Bon, bonne année 2022 (j’ai failli oublié, mais parler de soleil vient de me rappeler que tout ça clôt une pleine révolution autour de son auguste personne) et n’hésitez pas à voir cette série, elle est juste stimulante, un nouveau coup de maître de la part de Mike Flanagan qui réussit vraiment à saisir l’essence des oeuvres du grand King.
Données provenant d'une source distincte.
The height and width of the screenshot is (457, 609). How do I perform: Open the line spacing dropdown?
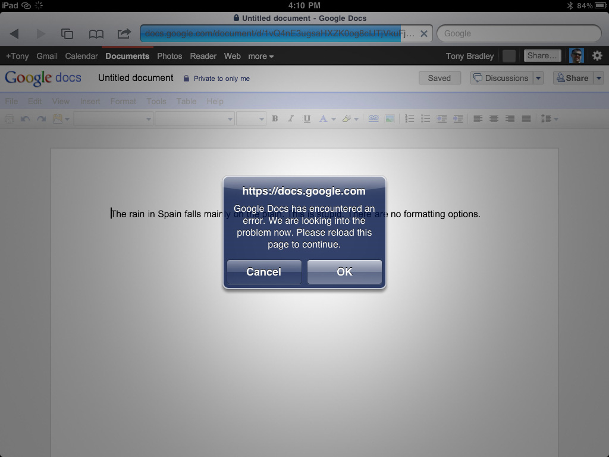tap(548, 118)
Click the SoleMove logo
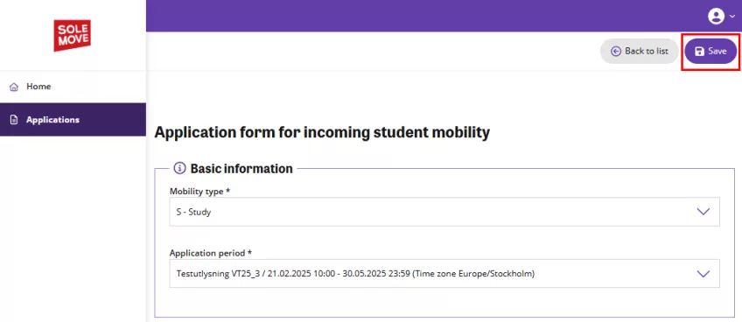Image resolution: width=742 pixels, height=322 pixels. coord(73,36)
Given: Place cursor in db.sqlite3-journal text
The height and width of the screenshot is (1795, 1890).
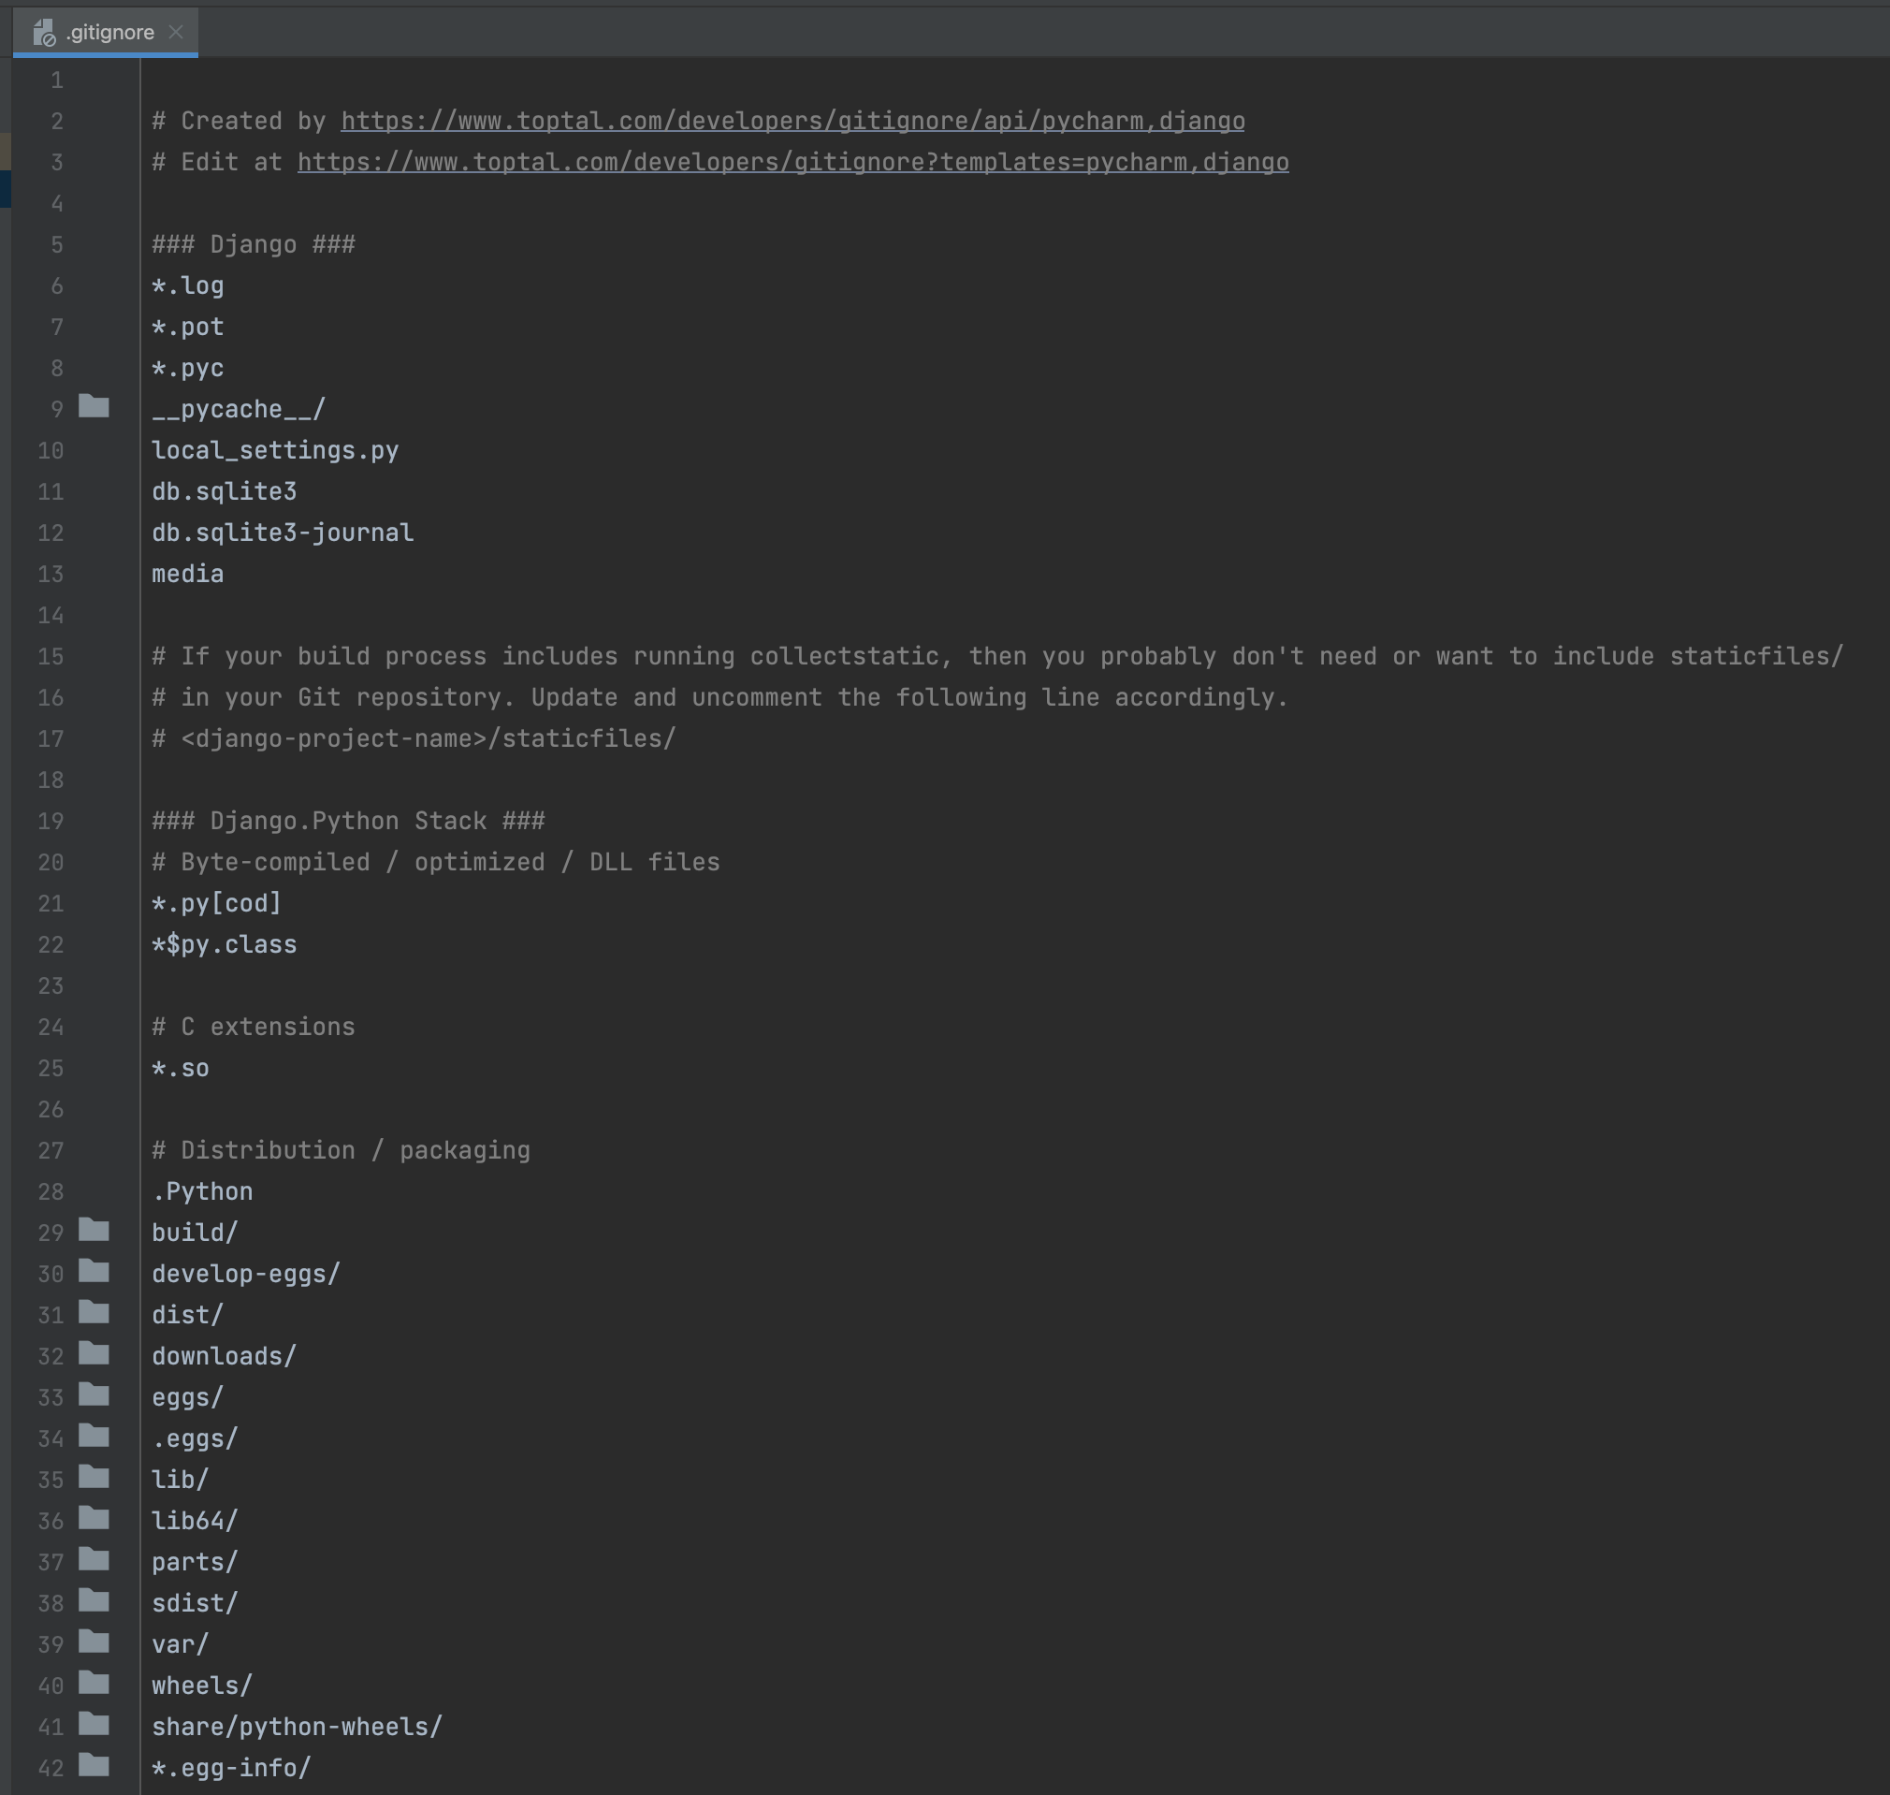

Le syndrome de la Tour de Babel

Je me suis réabonné à Netflix. Après, j’ai été un des premiers abonnés. J’ai tout de même 4 chromecast à la maison, dont 3 maintenant qui sont stockés dans la réserve du matos informatique que je me suis constitué depuis 20 ans. Mais je suis passé il y a un peu plus de deux ans à ce petit bijou de Nvidia Shield qui me sert de caster à tout faire (Netflix, Prime, Youtube, Steam, etc.).
Bref, je me suis réabonné à Netflix. J’ai des petits coups de nerf parfois, je suis de ceux qui prennent des mesures radicales et un peu brutales quand ça me gonfle. Là c’était un film inepte (mais alors à un point), où on voyait un jeune couple emménager dans une maison pour régler des petits problèmes d’adultères (sic) provoqués par des petits comportements dysfontionnels (sic) eux-mêmes causés par des petits comportements moralement odieux (sic) faisant l’écho à tous les problèmes de l’humanité car dans la dite maison la même histoire avait presque déjà eu lieu (sic sic sic). Ecrit comme une suite de clichés et d’archétypes confinant presque à la blague lourde (perso j’aurai appelé le film « la valse des égocentriques »), le coup de grâce d’Aftermath (c’est le titre du truc : « Conséquence » en français, donc… oui, il y a un peu de philosophie de comptoir là, après c’est juste du fait divers sensationnaliste, ne rêvez pas) résidait dans sa conclusion qui se permettait, l’air de rien, une petite déclaration politique bien vacharde. Encore en bref, il y avait cette dureté pragmatique qu’on bouffe actuellement de partout de la part de tous ces gens qui savent comment régler les problèmes (notamment avec les « intrus » qui violent notre territoire). Qui savent comment traiter tous ceux qui nous empêchent de vivre notre petit bonheur matérialiste avec leurs drames à la con et leurs pathétiques destins d’inadaptés sociaux. Là, j’ai senti que les auteurs et Netflix me disaient sans prendre de gants que je n’étais plus la cible. Trop vieux, trop idéaliste, trop humaniste peut-être… ou alors plus jeune, pas assez cynique, pas assez dur peut-être. J’ai trouvé les « héros » odieux (mais c’est quoi ces gens qui pensent régler des histoires de trahisons en s’achetant une baraque ?!), invraisemblables (« l’héroïne » immensément talentueuse avec son atelier mode) et vertigineusement creux (à la fin on vend la baraque, comme ça plus de névroses et de soucis). Un film poubelle, un film miroir d’un certain état d’esprit, avec un discours à la fois antisociale et anxiogène… qui m’a motivé à me désabonner comme une grosse goutte d’eau splotchant dans un vase déjà trop plein.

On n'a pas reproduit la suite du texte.